PORTLAND, Ore. Nanoscale particles that are easy to manufacture piecemeal but hard to assemble may benefit from a new "sticky patch" technology that researchers at the University of Michigan say enables nanoscale self-assembly.
"By mimicking biological assembly, we are exploring ways to nanoengineer materials that are self-assembling, self-sensing, self-healing and self-regulating," said Sharon Glotzer, an associate professor of chemical engineering on the Ann Arbor campus.
The researchers' method using sticky patches that enable parts to put themselves together in programmable ways could help fabricate new nanoscale materials and devices.
In computer simulation, Glotzer and research fellow Zhenli Zhang showed how to self-assemble nanoparticles into wires, sheets, shells and other even more-complex structures.
With just the parts meant to marry coated with protein-like patches, the computer simulation predicted not only that the correct parts would self-assemble but also that their bonds would be in the correct orientations to make such self-assembled devices functional.
The researchers called their findings significant, saying they have discovered how to make nanoscale parts both attract and repel, as well as snap together in the correct orientations.
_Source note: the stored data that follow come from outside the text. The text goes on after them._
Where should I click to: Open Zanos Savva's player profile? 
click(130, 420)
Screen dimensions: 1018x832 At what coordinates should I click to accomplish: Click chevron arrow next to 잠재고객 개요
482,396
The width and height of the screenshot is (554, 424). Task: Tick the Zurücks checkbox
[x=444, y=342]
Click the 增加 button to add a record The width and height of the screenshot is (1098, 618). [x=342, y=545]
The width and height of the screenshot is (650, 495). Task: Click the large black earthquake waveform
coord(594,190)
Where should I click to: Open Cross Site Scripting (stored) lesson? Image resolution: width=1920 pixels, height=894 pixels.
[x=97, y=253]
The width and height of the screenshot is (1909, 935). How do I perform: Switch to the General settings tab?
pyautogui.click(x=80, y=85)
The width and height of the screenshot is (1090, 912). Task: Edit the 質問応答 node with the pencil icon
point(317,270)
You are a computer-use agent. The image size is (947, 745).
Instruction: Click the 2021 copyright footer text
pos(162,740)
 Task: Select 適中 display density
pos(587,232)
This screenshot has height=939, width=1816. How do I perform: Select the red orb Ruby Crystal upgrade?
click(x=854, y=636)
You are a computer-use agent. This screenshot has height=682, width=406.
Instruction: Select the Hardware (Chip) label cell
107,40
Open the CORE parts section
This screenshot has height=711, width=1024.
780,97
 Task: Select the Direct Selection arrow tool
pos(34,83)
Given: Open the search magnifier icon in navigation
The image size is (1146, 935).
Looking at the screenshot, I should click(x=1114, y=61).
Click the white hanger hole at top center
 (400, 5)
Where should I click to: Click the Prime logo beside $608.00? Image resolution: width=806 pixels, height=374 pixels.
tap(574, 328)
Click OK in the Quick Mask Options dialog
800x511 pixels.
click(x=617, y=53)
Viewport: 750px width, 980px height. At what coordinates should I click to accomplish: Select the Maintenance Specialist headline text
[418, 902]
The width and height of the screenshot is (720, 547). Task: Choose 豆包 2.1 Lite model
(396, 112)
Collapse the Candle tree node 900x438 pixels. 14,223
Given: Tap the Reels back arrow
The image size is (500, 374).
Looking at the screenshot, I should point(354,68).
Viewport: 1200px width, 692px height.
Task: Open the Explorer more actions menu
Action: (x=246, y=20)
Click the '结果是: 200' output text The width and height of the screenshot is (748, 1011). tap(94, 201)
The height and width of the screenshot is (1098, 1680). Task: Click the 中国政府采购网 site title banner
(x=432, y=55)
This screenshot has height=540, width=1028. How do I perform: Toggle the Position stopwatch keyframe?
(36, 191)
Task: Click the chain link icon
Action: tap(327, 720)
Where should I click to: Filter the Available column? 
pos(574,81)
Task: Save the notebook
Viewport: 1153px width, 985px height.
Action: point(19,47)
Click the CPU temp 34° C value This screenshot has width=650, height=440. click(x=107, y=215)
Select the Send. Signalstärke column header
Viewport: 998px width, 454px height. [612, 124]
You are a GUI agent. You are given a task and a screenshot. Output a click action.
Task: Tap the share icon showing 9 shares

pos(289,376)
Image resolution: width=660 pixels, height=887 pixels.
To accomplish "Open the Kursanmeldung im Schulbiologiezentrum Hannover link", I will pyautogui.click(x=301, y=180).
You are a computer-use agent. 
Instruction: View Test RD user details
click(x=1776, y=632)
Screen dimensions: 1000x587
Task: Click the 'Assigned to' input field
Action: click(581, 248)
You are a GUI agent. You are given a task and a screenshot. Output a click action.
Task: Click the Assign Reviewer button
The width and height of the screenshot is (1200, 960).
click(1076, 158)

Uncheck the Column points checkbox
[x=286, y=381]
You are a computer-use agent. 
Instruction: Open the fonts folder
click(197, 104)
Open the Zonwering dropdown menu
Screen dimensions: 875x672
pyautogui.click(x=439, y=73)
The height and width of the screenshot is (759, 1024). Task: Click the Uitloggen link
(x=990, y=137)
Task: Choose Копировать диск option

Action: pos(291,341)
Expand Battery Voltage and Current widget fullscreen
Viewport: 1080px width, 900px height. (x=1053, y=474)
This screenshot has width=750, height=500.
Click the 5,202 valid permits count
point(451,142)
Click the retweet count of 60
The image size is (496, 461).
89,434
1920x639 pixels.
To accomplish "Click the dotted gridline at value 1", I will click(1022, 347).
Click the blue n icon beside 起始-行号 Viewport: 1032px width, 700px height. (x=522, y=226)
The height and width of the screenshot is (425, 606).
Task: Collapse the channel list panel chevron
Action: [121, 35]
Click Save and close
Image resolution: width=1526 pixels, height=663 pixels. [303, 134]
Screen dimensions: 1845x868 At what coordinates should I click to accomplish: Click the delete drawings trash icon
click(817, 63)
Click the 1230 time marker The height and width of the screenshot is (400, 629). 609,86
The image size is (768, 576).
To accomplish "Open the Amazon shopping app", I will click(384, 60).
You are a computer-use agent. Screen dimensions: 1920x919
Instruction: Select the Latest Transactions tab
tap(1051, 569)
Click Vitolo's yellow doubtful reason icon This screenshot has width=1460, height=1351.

Self-assembly is essential at the nanoscale, where devices are so small the size of the tiniest viruses that humans cannot build the structures. In any case, the parts are smaller than any of our ordinary tools and involve operations that are too numerous to perform manually.
In the simulation, the nanoscale parts had their surfaces encoded so they would automatically self-assemble into chains, rings and twisted staircase assemblies the basic building blocks of complex structures, such as tubes, helices and 3-D networks.
These basic building blocks, the researchers said, could serve as scaffolds for assemblies of electronic and optical components.
For instance, sheets of self-assembled spheres, with tunable lattice structures, could act as novel optical filters, as well as microfluidic channels for transporting liquids.